I've sampled creme brulee in every flavor imaginable. I've tried it scented with lemon grass and also with ginger. I've enjoyed dark chocolate as well as orange perfumed creations and admired pumpkin and also maple syrup versions. And, even though I've savored every bite of these "burnt custards" (as the name is translated), I can't remember one I liked better than the white chocolate creme brulee served at The Square, a well-known London restaurant.

Several months ago my husband and I and good friends dined in this French restaurant located in the Mayfair area of England's capital. We all ordered the set menu and expected a starter, entree and dessert, but much to our delight, little surprises kept arriving at our table.

Beautiful appetizers preceded the meal, and before our designated desserts came out, our waiter brought over miniature ramekins filled with white chocolate creme brulee. The portions consisted of no more that a few spoonfuls, but immediately I realized that the white chocolate added a silky smoothness to the already rich custards.

I've thought about those custards often since returning home, and last week set out to reproduce them in my own kitchen. White chocolate is quite sweet, so I had to lower the normal amount of sugar used in classic creme brulee. I sprinkled light brown sugar rather traditional white granulated sugar over the tops of the cooked, chilled custards before placing them under the broiler. (I don't have a propane torch, which some cooks keep on hand just to make this dessert, but the broiler method produced a delicious crunchy topping.) And, because strawberries are in season, I garnished my desserts with some of these crimson berries.

Since creme brulee can be made in advance and needs only to be placed under a broiler for a minute or two before serving, it is ideal to use for entertaining. These white chocolate custards would make a fine ending to a spring dinner party or buffet. The recipe serves 6 but can be doubled easily for larger gatherings or for an enthusiastic guest who wants seconds.

White Chocolate Creme Brulee With Strawberries

Serves 6

2 cups whipping cream

4 ounces white chocolate, coarsely chopped (see note)

6 large egg yolks

1 1/2 tablespoons white granulated sugar

3 to 4 tablespoons light brown sugar

8 to 10 ripe medium strawberries, hulled and sliced thinly lengthwise

Position rack in center of oven and preheat oven to 325 degrees.

Arrange 6 1/2 -cup ramekins, souffles or custard cups in roasting pan.

Combine cream and chocolate in heavy medium saucepan set over medium heat.

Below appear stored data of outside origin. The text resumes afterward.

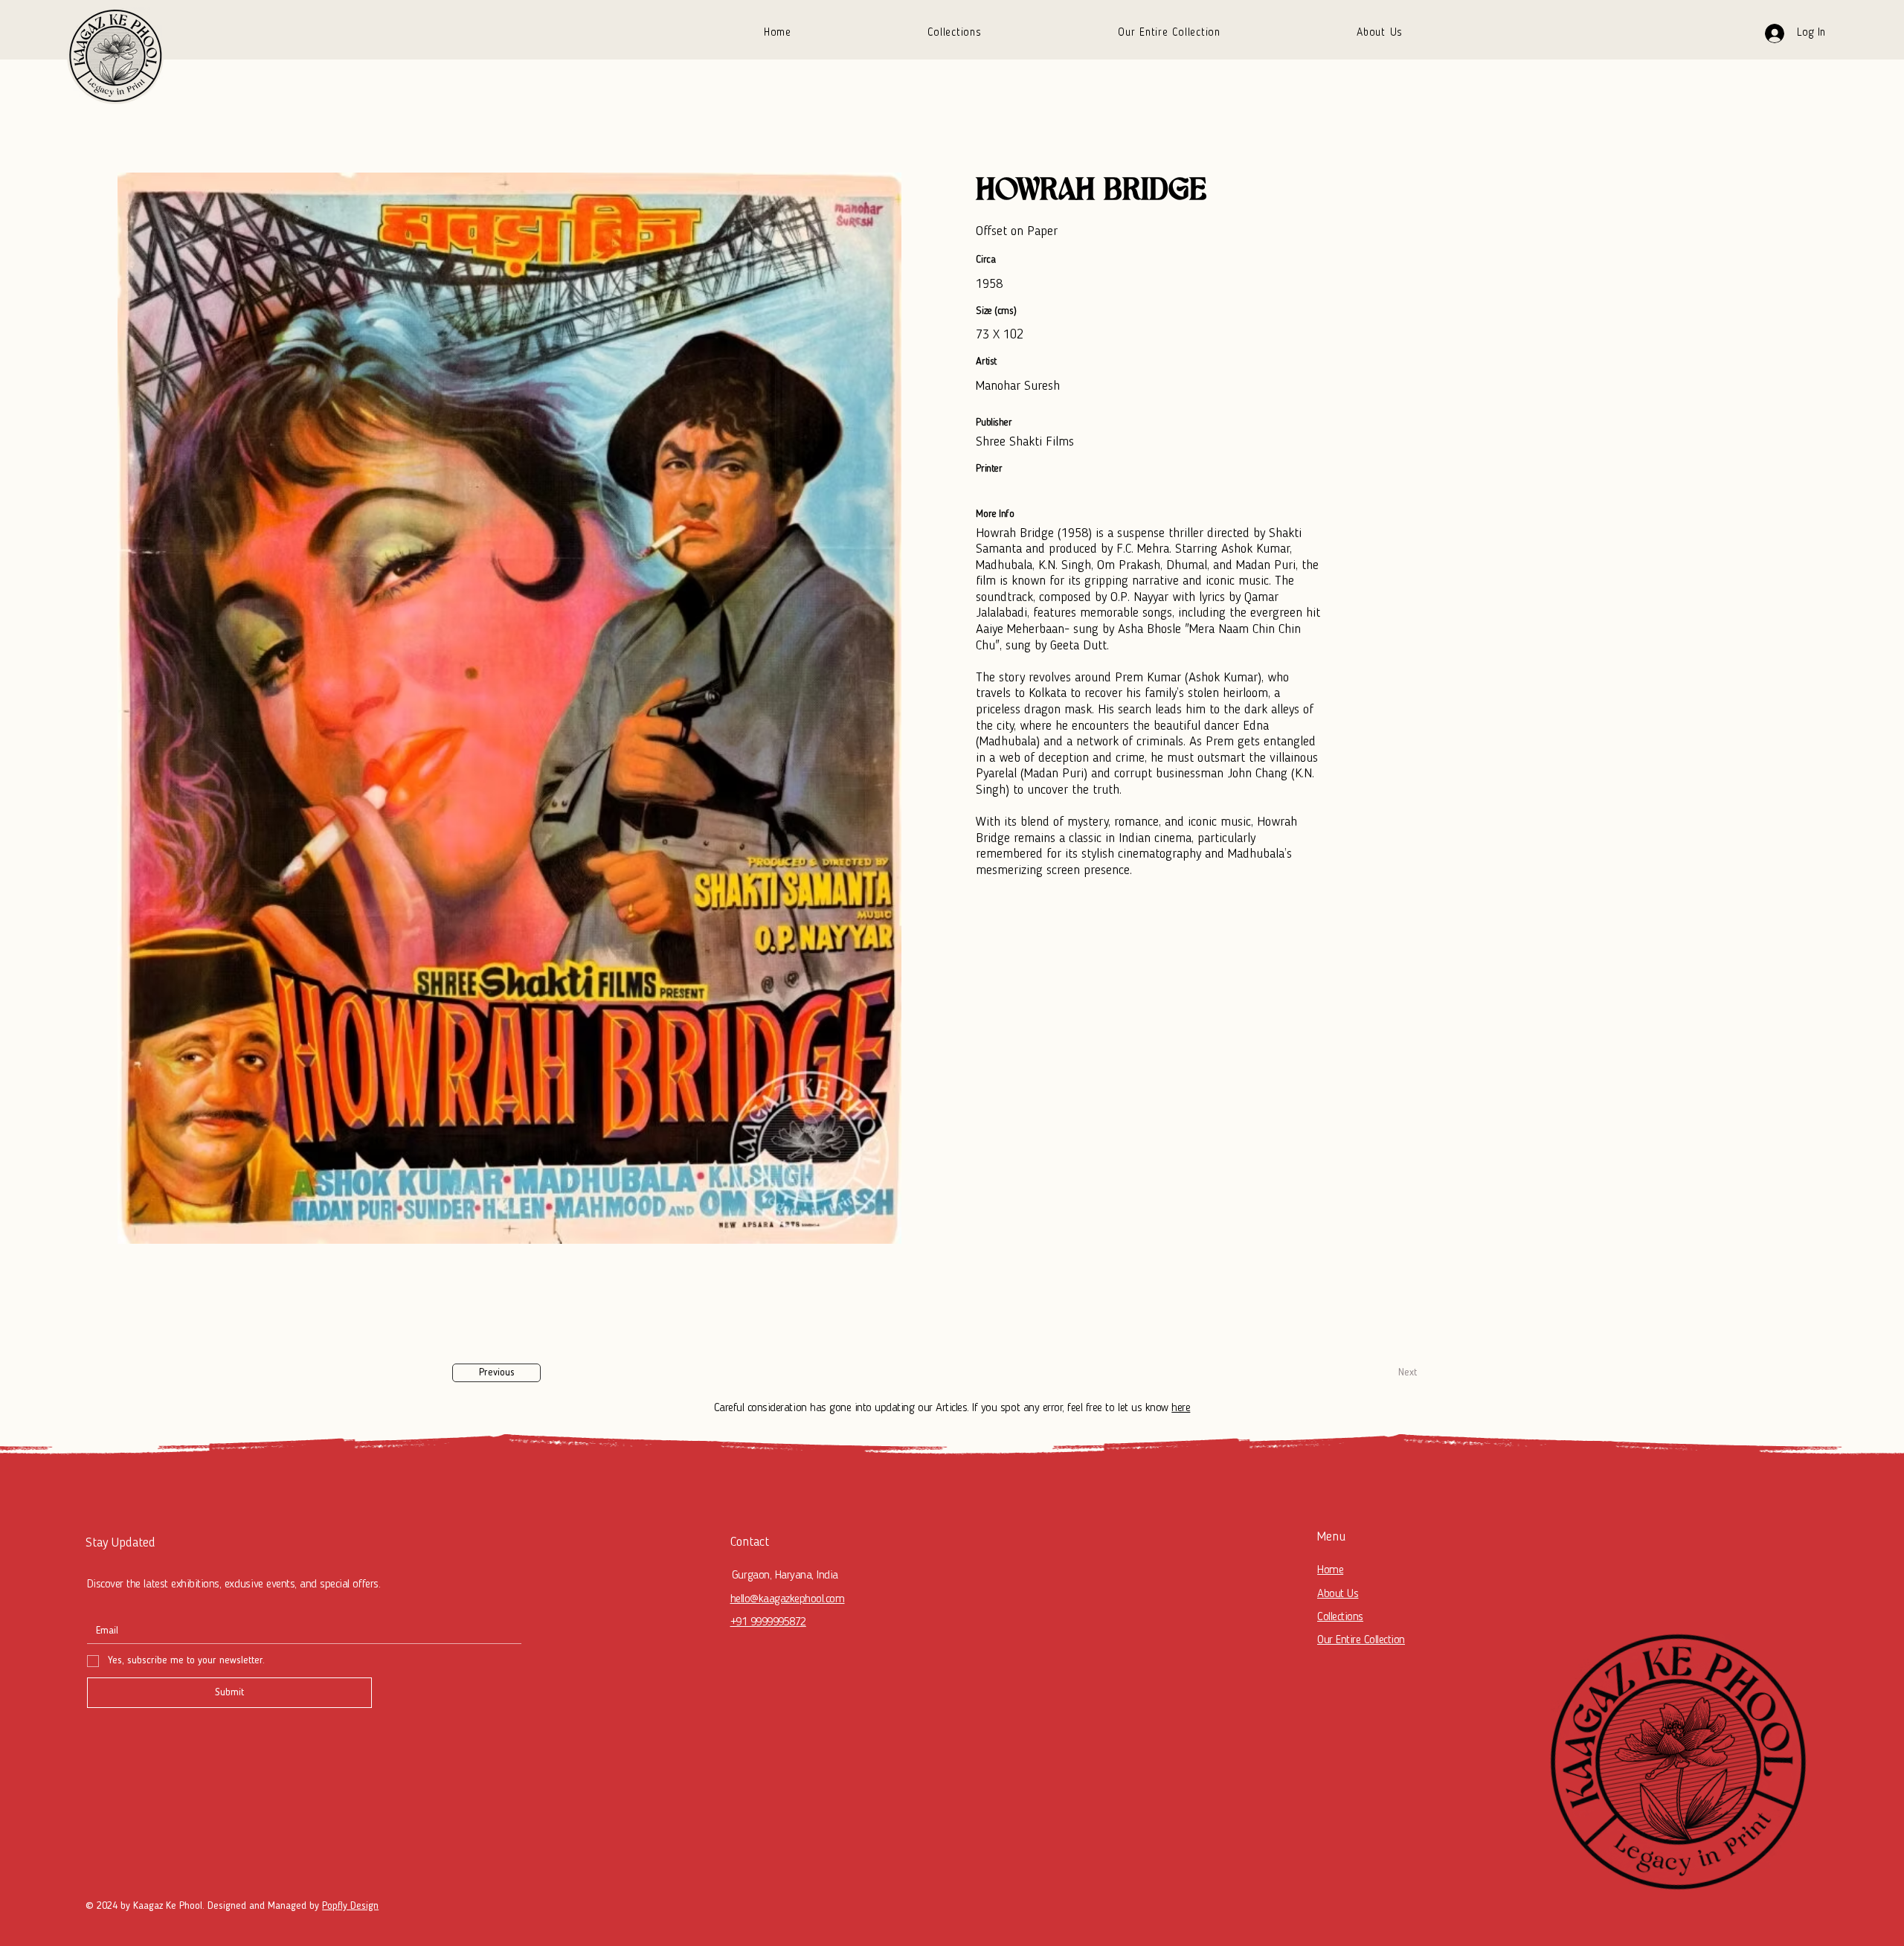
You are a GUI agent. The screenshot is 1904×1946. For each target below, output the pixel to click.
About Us (1337, 1594)
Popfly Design (350, 1906)
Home (1330, 1570)
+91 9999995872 (768, 1622)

Whisk constantly until white chocolate melts and mixture is smooth, several minutes. Remove from heat.

Whisk egg yolks and granulated sugar in large mixing bowl to blend. Gradually, in thin stream, whisk in chocolate-cream mixture.

Divide custard equally among dishes in pan. Pour enough hot water into pan to come halfway up sides of cups.

Bake custards until just set but still a little soft in center, about 30 minutes. Remove from heat and cool to room temperature. Remove from pan. Refrigerate, uncovered, at least 2 hours or overnight.

Fifteen minutes before serving custards, position oven rack 4 to 5 inches from heat source and preheat broiler.

Force brown sugar through a small sieve to coat top of each custard evenly. Place custards on baking sheet and then place under broiler.

Watch carefully, and broil until sugar melts and bubbles. Turn sheet and/or move custards around if necessary to ensure that sugar melts as evenly as possible. (Some grains of sugar may not melt completely.) Entire process will take 1 to 2 minutes.

Garnish each custard with some sliced strawberries and serve custards immediately.

Note: White chocolate is not a true chocolate because it does not contain chocolate liquor. Most white chocolate contains sugar, cocoa butter, milk solids, lecithin and vanilla. If cocoa butter is not mentioned, the product is known as confectionery coating. I used Ghirardelli's White Chocolate Confection in this recipe with excellent results.